WORK REQUIRED: Begin at the line that contains "You are a GUI" and continue through the end of the material. Reproduce those lines with "screenshot" replaced by "screen capture" throughout, leave everything else unchanged, and omit the pictures.
═══
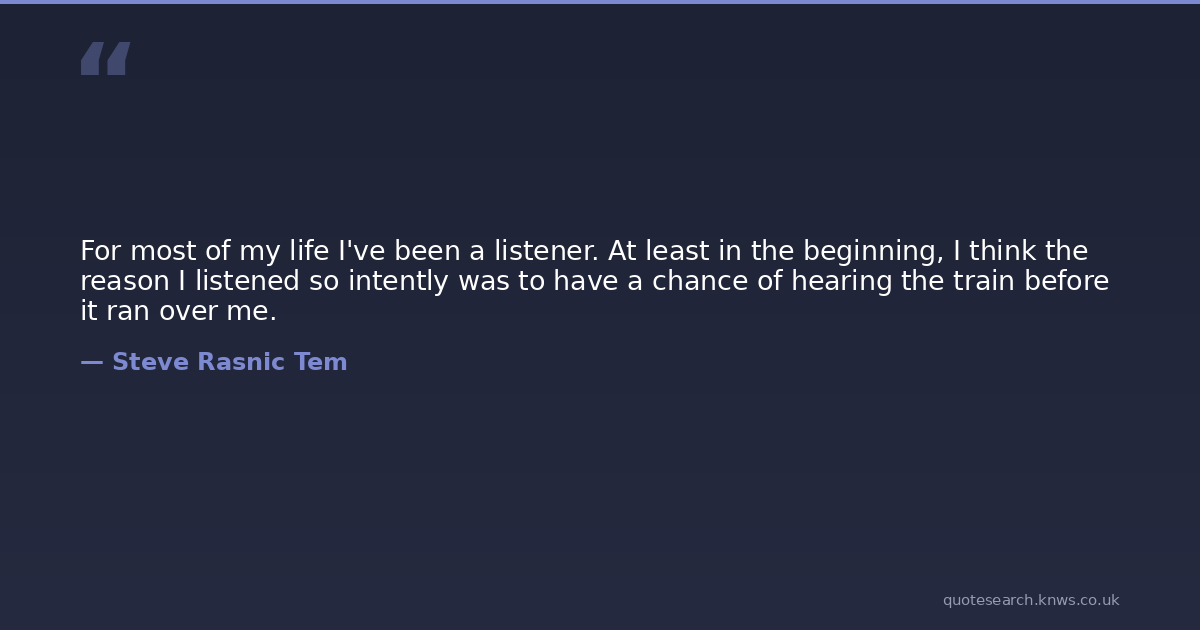Click the author name Steve Rasnic Tem
The height and width of the screenshot is (630, 1200).
229,362
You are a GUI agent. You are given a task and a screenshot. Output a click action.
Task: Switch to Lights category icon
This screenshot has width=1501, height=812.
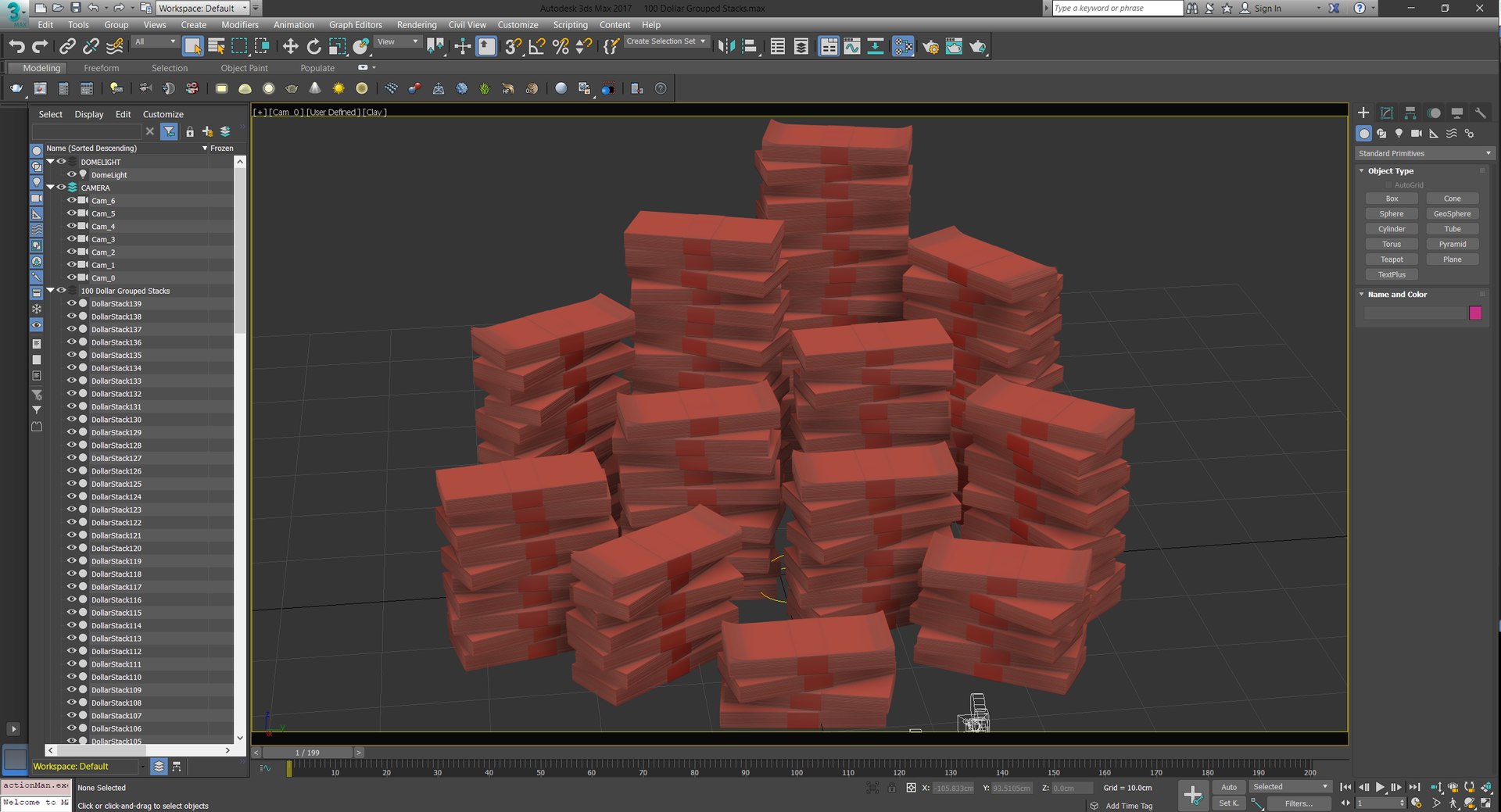pos(1399,134)
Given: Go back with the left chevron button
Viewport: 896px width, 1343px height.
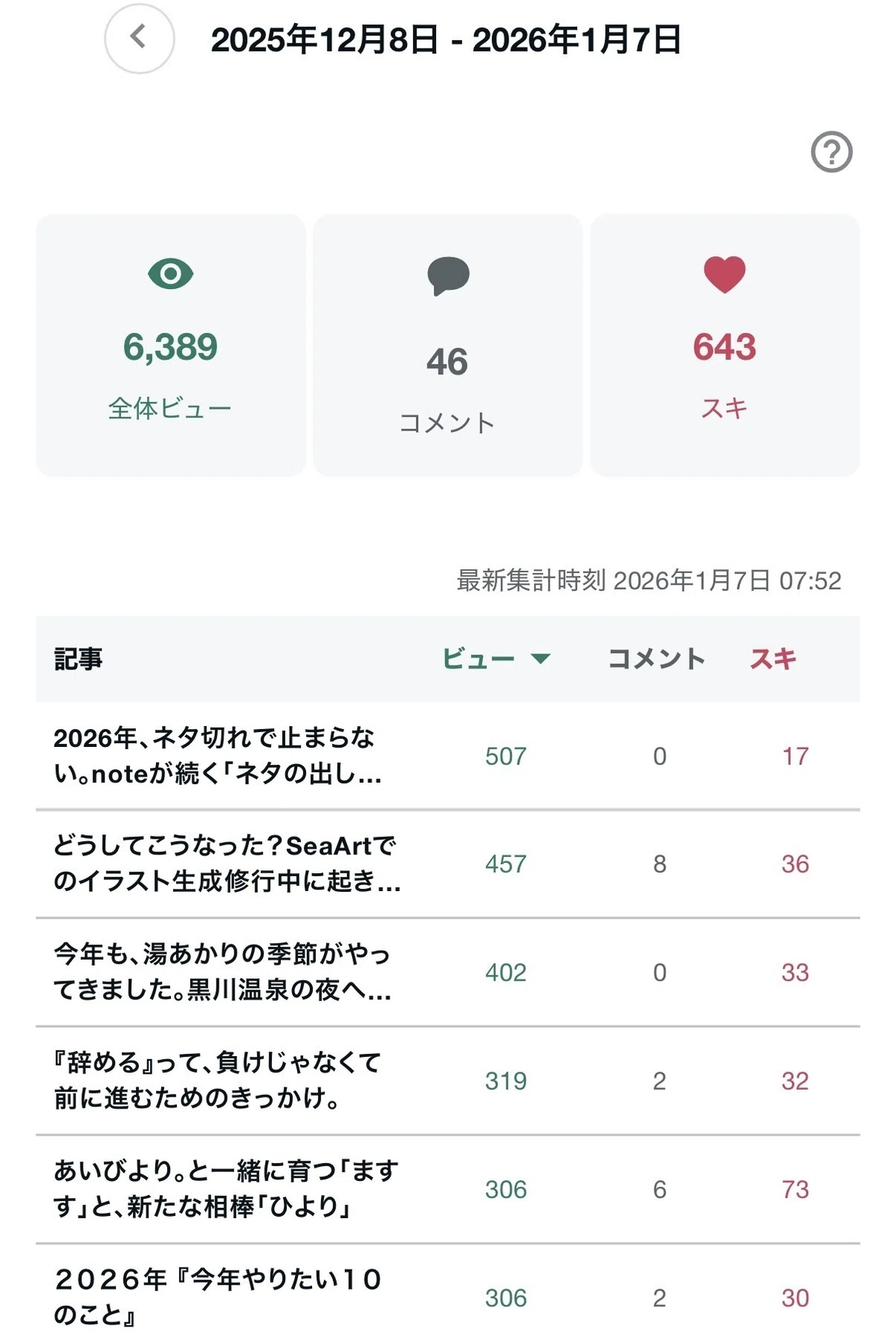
═══
ANSWER TO THE PROBLEM:
You are a GUI agent. You are given a task and a screen capture. Output a click action.
Task: Switch to Lights category icon
This screen capture has width=1501, height=812.
pos(1399,134)
Given: Go back with the left chevron button
Viewport: 896px width, 1343px height.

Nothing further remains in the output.